**Your goal:** Without reproducing any picture, copy the records word for word.

**Input material:**

Content starts

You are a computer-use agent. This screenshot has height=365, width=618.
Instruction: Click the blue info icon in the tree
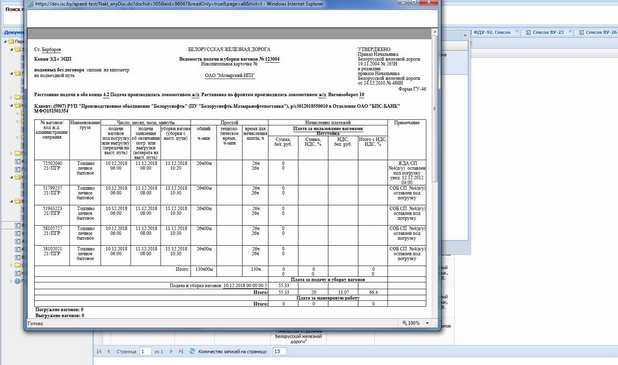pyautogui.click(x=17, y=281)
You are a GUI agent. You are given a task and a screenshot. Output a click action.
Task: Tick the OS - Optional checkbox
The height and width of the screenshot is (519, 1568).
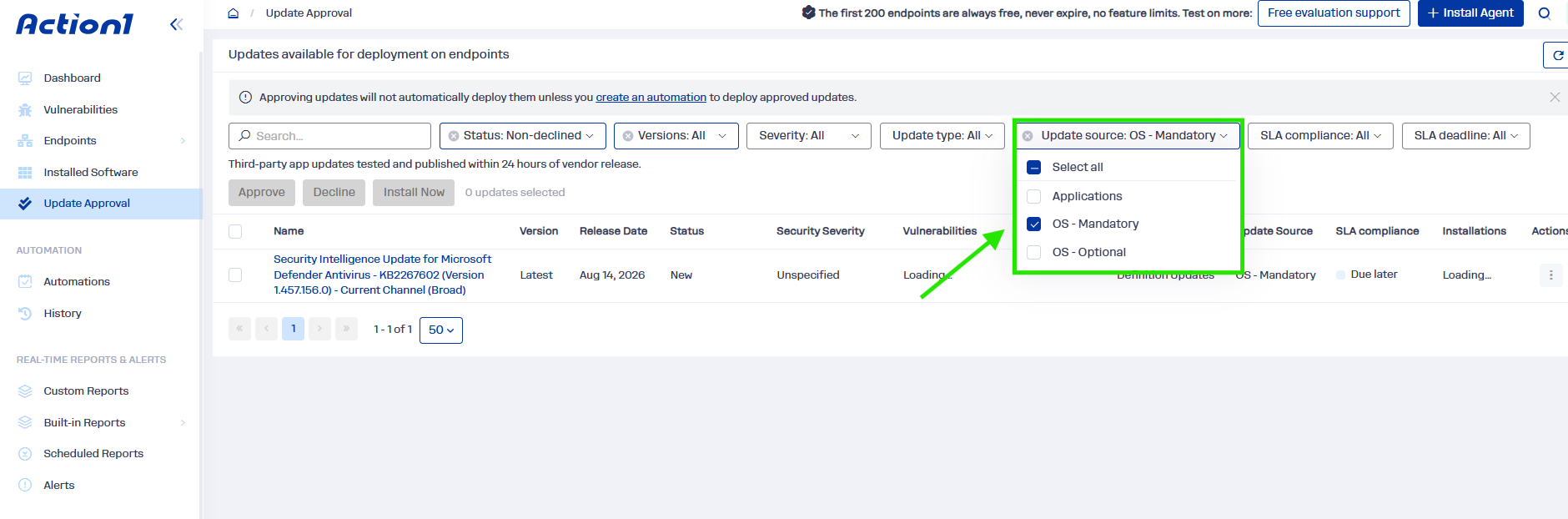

Content ends

**Result for this task:**
You are a computer-use agent. This screenshot has height=365, width=618.
Instruction: Click the blue info icon in the tree
pyautogui.click(x=17, y=281)
You are a GUI agent. You are given a task and a screenshot. Output a click action.
Task: Tick the OS - Optional checkbox
The height and width of the screenshot is (519, 1568).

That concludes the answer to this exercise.